Secondo Glantz, ci sono molte intuizioni utili per aiutare la moderna gestione delle crisi da un'analisi dell'epidemia di Filadelfia del 1793. Un'epidemia si verifica quando nuovi casi di una determinata malattia, in una data popolazione umana e durante un determinato periodo, superano sostanzialmente quanto previsto in base all'esperienza recente. Una pandemia, d'altra parte, è un'epidemia di proporzioni globali. Succede quando un nuovo virus emerge tra gli esseri umani e causa malattie gravi, diffondendosi facilmente da persona a persona.

"Sappiamo che avremo due o tre grandi pandemie ogni secolo", ha detto Glantz.

Il College of IST sta adottando un approccio proattivo nella formazione dei futuri leader nella gestione delle emergenze, ha affermato, insegnando abilità che hanno un'ampia applicabilità. Il maggiore SRA presso il College of IST esamina come progettare sistemi sicuri, come misurare il rischio e come garantire che vengano mantenuti adeguati livelli di privacy per i singoli utenti della tecnologia, le aziende, il governo e altre organizzazioni. I concetti che vengono insegnati nelle classi SRA, ha detto Glantz, possono essere applicati anche all'epidemiologia. Nel suo articolo, ha scritto che le epidemie "meritano un'ulteriore considerazione per la gestione delle crisi, simile alla risposta e al processo decisionale di altri disastri naturali, come uragani e terremoti".

"Il documento parla di crisi non tradizionali, come le malattie infettive, che includono tutto l'orrore di un disastro naturale con alcune differenze esacerbanti", ha detto Glantz.

Le circostanze che tipicamente circondano un'epidemia/pandemia, ha detto, includono paura, confusione, decimazione degli operatori sanitari e mancanza di sostegno da parte delle comunità vicine. Il curriculum SRA può essere adattato per contrastare le epidemie di malattie infettive in vari modi, ha affermato Glantz. Attraverso l'analisi dell'intelligence, le persone potrebbero identificare le malattie emergenti e determinare la risposta e il trattamento appropriati della comunità. Gli studenti SRA che studiano la gestione del rischio imparano a identificare i rischi e sviluppare controlli per limitare tali rischi, che potrebbero essere utili quando si tratta di epidemie contagiose. Il CDC ha un rigoroso programma di formazione di due anni per i funzionari della sanità pubblica, ha affermato Glantz. Nella classe introduttiva SRA che insegna, introduce un modello di analisi dell'intelligence basato su un'epidemia di malattia del legionario. Le abilità che insegna in classe, ha detto, si basano sul modello di formazione CDC.

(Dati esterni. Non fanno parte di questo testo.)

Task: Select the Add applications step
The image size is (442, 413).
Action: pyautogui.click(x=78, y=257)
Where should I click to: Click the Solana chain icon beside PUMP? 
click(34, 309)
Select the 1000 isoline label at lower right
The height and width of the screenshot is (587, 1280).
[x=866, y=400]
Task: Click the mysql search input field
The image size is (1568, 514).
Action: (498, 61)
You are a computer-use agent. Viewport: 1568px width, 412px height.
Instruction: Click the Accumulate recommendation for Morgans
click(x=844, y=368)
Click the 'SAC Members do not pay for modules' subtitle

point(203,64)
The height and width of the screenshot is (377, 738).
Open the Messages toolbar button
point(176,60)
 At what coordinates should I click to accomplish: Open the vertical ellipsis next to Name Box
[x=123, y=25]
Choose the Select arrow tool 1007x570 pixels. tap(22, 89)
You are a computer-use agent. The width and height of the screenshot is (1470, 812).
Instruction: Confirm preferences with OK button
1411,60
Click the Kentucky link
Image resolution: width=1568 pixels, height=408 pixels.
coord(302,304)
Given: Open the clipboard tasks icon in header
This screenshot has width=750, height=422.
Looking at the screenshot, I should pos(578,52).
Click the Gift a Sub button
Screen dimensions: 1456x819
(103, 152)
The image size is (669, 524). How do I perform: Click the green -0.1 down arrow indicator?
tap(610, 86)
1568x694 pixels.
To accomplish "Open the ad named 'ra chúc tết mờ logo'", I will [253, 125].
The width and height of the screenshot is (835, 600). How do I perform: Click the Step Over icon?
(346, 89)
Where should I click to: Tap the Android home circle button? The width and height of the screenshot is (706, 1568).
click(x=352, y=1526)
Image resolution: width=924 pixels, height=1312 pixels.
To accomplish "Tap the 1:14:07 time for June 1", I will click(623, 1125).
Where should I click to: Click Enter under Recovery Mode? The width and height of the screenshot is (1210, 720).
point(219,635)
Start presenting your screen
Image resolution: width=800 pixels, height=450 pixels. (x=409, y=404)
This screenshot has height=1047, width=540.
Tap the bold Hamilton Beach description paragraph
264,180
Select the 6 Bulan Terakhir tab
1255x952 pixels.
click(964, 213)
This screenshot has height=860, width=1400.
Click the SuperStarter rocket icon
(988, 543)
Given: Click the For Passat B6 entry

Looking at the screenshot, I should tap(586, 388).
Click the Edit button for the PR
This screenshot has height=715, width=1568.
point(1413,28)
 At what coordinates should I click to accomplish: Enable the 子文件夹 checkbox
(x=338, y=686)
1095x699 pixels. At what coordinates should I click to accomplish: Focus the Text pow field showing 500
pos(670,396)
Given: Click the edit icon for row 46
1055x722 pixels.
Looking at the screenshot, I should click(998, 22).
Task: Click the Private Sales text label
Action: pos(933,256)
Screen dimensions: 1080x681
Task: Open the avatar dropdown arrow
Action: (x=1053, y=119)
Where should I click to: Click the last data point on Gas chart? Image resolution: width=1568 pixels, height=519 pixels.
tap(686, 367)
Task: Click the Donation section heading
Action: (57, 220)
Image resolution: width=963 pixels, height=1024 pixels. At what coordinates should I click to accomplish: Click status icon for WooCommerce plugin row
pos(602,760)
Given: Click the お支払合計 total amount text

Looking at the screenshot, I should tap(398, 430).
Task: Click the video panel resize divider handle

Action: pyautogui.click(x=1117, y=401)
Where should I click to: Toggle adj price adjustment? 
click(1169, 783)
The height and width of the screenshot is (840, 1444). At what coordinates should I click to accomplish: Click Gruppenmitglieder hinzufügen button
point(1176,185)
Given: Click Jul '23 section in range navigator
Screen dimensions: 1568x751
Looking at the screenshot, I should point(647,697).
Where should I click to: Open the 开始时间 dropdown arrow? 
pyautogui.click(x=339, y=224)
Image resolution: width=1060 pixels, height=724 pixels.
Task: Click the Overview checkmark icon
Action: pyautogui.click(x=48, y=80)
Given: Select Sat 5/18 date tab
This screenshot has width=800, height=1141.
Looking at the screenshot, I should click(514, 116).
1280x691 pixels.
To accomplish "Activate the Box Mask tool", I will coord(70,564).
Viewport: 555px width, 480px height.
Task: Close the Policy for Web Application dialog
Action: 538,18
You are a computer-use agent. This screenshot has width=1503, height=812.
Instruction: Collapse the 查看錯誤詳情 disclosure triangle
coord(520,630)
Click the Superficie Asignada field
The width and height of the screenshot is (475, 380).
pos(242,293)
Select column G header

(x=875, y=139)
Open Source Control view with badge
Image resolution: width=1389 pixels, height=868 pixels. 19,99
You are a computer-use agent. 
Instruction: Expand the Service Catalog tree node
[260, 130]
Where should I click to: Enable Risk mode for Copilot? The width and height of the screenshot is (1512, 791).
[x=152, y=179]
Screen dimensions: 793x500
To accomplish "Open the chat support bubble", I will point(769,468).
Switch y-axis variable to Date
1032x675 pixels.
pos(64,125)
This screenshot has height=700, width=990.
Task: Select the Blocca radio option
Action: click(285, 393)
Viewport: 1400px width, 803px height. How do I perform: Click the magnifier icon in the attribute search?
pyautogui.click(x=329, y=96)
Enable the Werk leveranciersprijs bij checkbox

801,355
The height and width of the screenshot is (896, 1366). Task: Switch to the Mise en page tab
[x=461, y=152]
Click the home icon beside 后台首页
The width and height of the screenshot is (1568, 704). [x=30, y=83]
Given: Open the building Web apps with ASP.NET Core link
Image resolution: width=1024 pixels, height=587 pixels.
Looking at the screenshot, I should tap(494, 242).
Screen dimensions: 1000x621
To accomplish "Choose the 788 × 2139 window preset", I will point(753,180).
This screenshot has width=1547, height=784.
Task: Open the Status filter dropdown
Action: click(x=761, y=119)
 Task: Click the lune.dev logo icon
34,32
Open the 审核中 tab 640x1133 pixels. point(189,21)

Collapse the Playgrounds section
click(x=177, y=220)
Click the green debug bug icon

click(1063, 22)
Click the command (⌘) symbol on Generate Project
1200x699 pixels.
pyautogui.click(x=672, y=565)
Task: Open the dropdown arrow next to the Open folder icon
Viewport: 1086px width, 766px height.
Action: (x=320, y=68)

L'epidemia di febbre gialla di Filadelfia, ha affermato Glantz, insieme ad altri focolai di malattie infettive nel corso della storia, rivelano la necessità di una migliore pianificazione comunitaria per gestire il picco di persone che cercano cure mediche durante un'epidemia e la necessità di individui disposti a partecipare al bisogni degli anziani, dei poveri e dei bambini. C'è anche un urgente bisogno che le famiglie dispongano di informazioni che le indirizzino su quali misure intraprendere in caso di pandemia. Inoltre, ha scritto sul giornale, c'è bisogno di "bilanciare le comunicazioni tra informare e infiammare il pubblico".

"Puoi ridurre notevolmente l'esito (di una pandemia) se applichi un pensiero intelligente ad essa", ha detto Glantz.